Wednesday, January 24, 2007

Pigou Club and Government Policy

Russell Roberts makes a very good point:

Greg Mankiw tries to expand the Pigou Club:

Some of my libertarian friends aren't members of the Pigou Club because they view gasoline taxes as a case of excessively intrusive government. But if this tangle of regulation is the alternative, isn't it time for them to reconsider?

But that's a different club. As I understand it, members of the Pigou Club support an increase in the federal gasoline tax on various externality grounds—pollution, global warming and international security issues. I'd be happy to replace all or even most attempts to reduce gasoline consumption via command-and-control and replace them with a higher tax rate. But that Club is a quixotic club—Archer Daniels Midland and others who benefit from ethanol regulation along with whoever it is that benefits from CAFE standards (regulators and politicians who get lobbied to see it tweaked or delayed?) will make sure that Club's mission is never achieved. But the Pigou Club's goal very well may be achieved and will add a higher gasoline tax to the existing tangle of regulations.

The federal tax on gasoline has been increased many times since its inception in 1932. Have any of those increases been accompanied by regulatory simplification?

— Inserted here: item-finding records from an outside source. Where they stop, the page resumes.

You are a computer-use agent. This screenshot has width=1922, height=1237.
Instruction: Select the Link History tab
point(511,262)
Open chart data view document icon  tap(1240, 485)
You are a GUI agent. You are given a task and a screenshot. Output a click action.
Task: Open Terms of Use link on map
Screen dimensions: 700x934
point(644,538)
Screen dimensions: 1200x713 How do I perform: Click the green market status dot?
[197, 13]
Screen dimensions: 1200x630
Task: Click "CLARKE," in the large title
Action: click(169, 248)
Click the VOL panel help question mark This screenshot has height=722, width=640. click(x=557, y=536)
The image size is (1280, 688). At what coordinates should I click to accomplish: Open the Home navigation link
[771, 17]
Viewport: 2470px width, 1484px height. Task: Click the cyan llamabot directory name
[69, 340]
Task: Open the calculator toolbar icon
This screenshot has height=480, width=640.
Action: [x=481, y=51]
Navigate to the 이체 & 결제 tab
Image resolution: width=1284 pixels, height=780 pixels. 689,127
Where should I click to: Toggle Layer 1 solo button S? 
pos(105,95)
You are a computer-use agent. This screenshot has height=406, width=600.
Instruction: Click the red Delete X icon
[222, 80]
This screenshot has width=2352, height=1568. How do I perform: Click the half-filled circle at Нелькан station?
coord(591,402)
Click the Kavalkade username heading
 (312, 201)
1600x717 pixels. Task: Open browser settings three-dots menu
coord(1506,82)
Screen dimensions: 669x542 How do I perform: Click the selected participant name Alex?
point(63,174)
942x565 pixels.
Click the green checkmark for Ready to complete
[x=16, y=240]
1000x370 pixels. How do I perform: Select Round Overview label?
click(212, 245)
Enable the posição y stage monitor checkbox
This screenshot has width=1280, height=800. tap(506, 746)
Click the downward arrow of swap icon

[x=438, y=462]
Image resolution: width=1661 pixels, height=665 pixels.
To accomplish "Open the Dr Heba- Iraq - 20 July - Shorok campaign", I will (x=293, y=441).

It seems to me that most of the time economists offer policy advice and evaluation without thinking very much about whether it is practical or not. They also often offer advice without giving much thought to how the political process is likely to play out, even if the advice is taken. In the case at hand, I tell the students in all of my classes that the economic policy approach to pollution is a corrective, or Pigovian tax. The idea is, of course, to replace all the inefficient current policy approaches with a Pigovian tax. But, this simply doesn't look like politics would ever accomplish this substitution. Instead, as Russell Roberts suggests, what we most likely would get if the economists advice was followed was a corrective tax piled on top of all the inefficient policies and regulations already in place.